** Task requirements **
Each line of the records has to be copied exactly, though the pictures must be left out.

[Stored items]
_ _ _ _ _

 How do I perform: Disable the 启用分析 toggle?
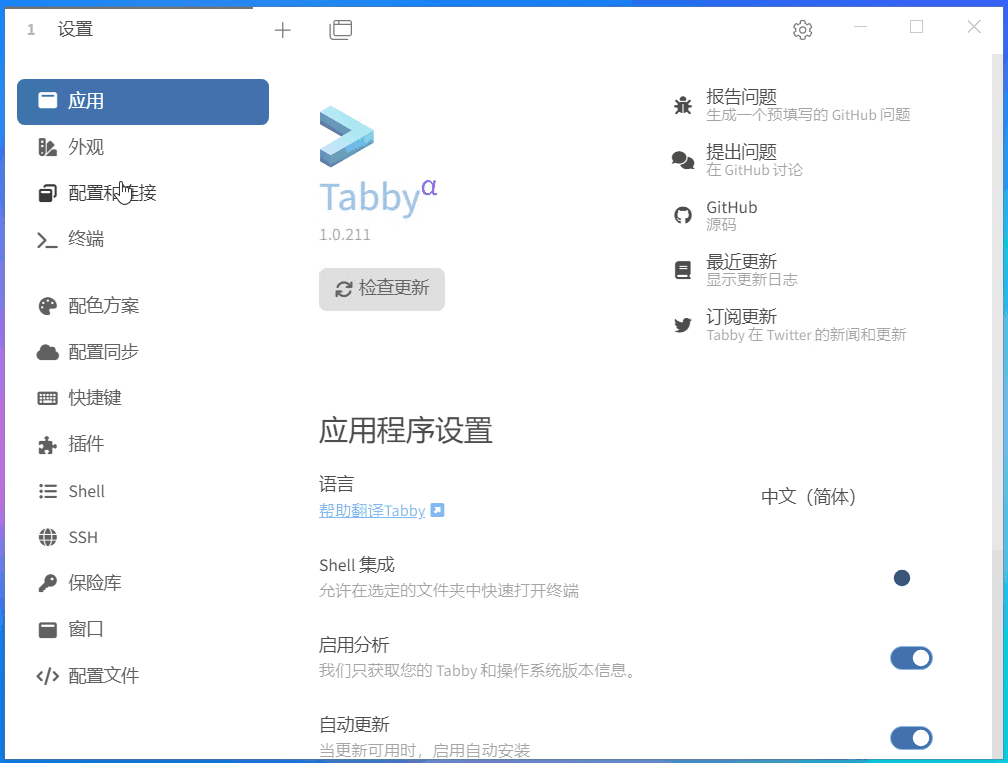pyautogui.click(x=911, y=658)
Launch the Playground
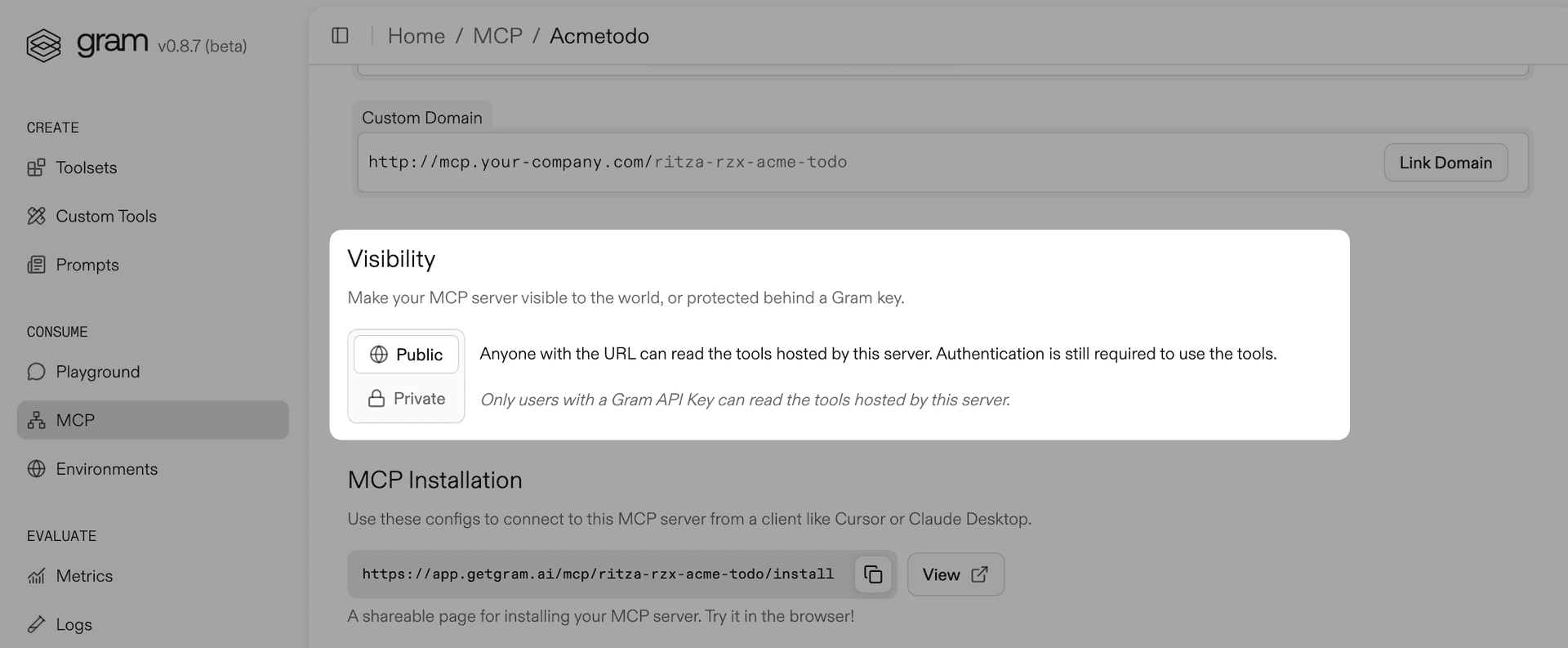The height and width of the screenshot is (648, 1568). 97,371
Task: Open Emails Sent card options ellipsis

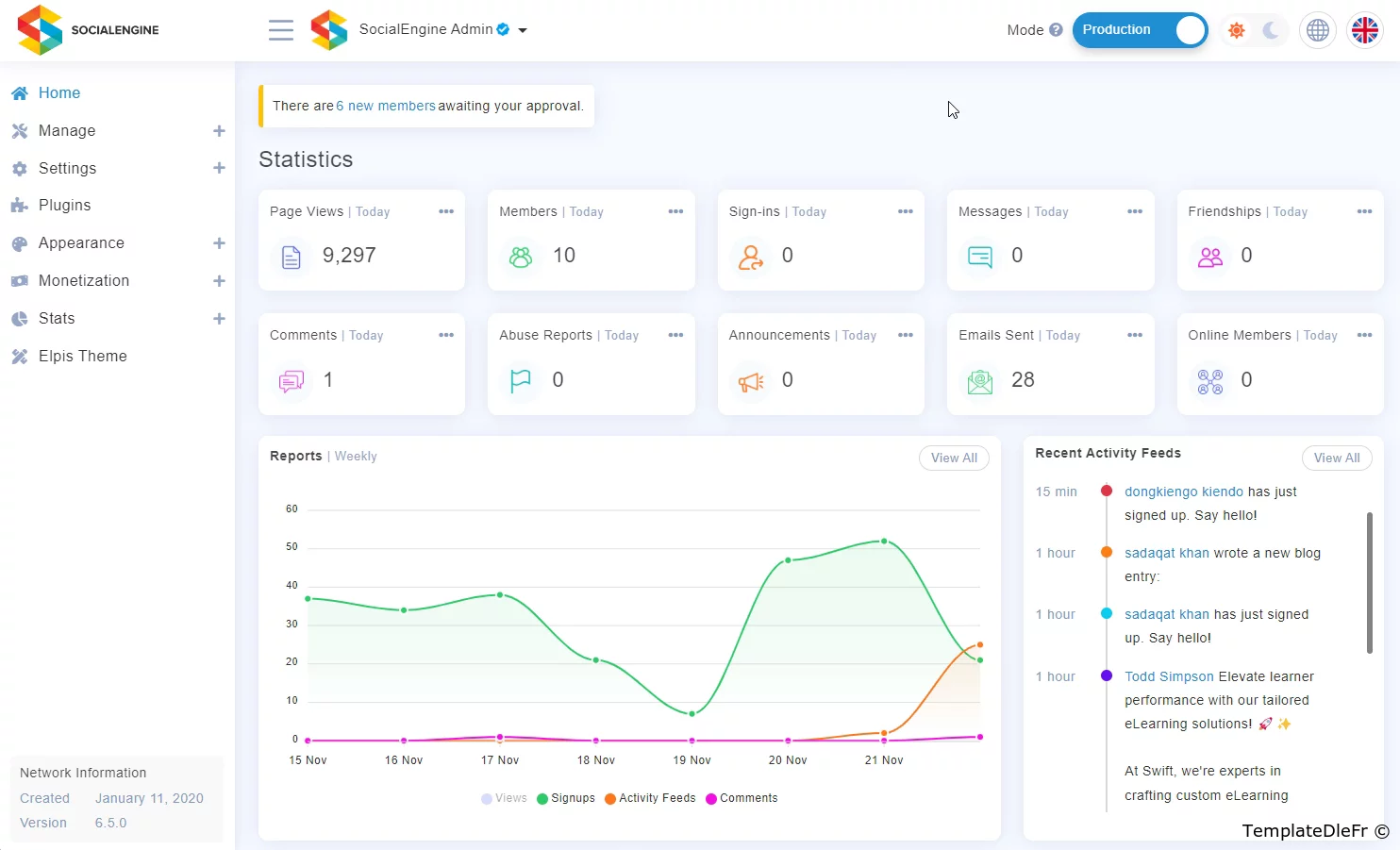Action: pos(1135,335)
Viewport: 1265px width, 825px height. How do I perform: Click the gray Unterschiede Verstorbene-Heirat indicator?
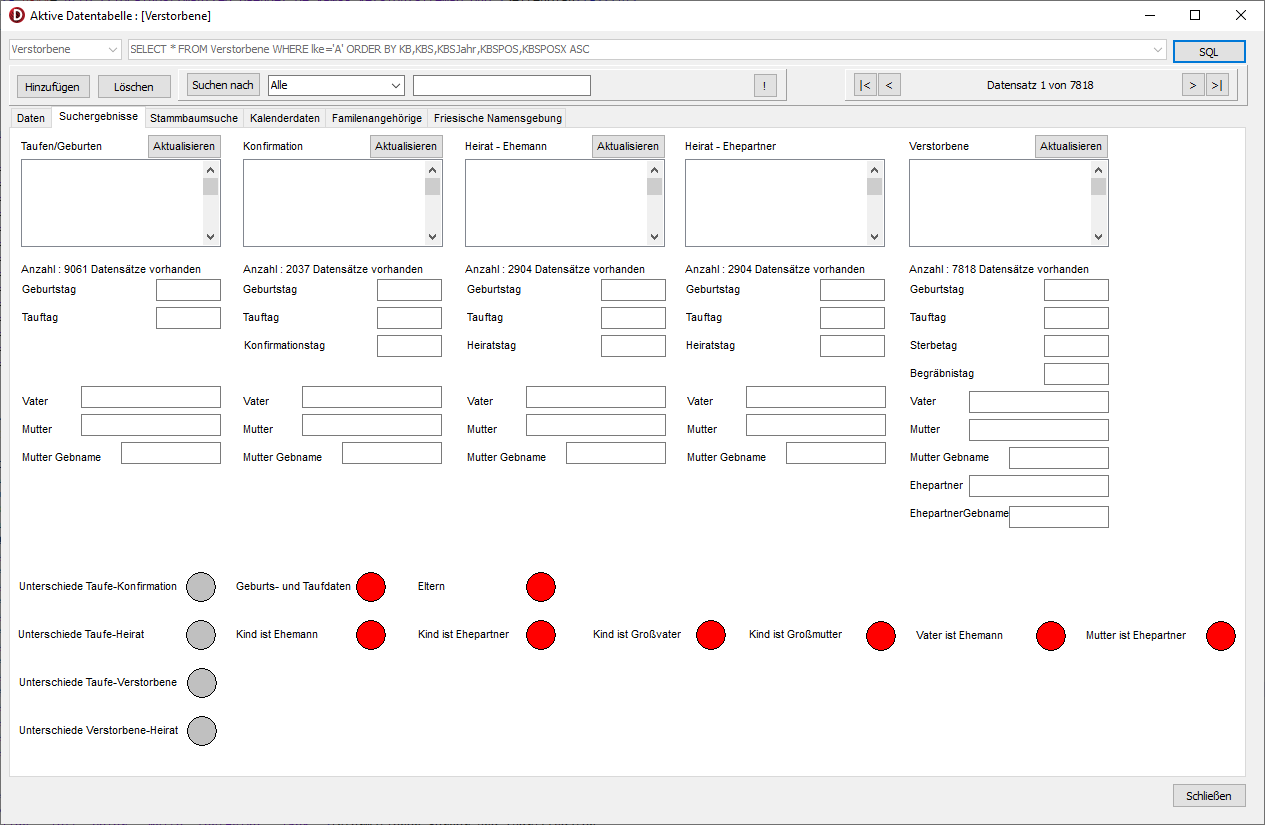click(x=202, y=731)
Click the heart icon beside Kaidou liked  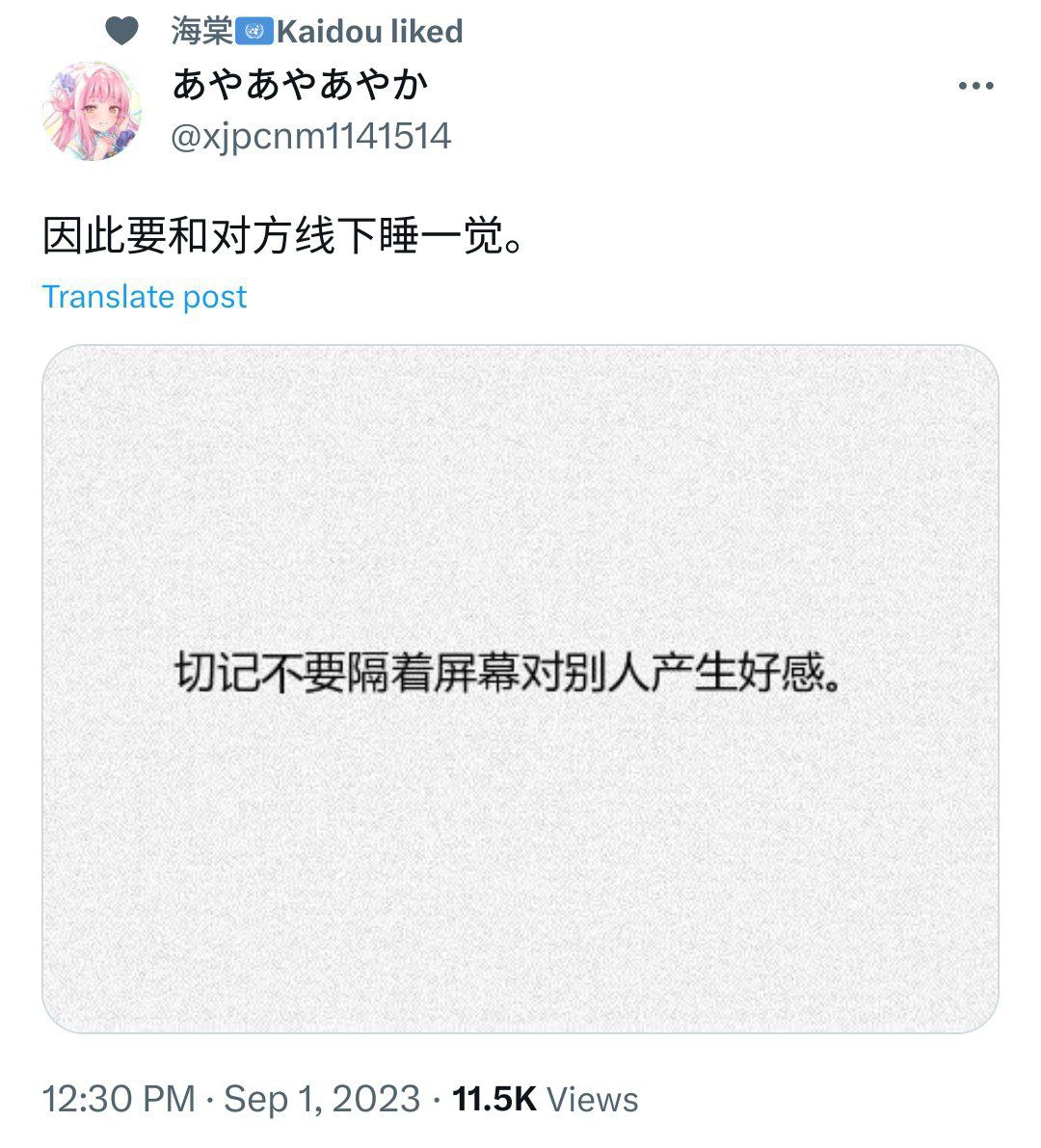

_ _ _ _ _

** Result **
 How do I perform: Disable the 启用分析 toggle?
pyautogui.click(x=911, y=658)
Launch the Playground
The height and width of the screenshot is (648, 1568). 97,371
Task: Open Emails Sent card options ellipsis

Action: pos(1135,335)
Viewport: 1265px width, 825px height. How do I perform: Click the gray Unterschiede Verstorbene-Heirat indicator?
click(x=202, y=731)
Click the heart icon beside Kaidou liked  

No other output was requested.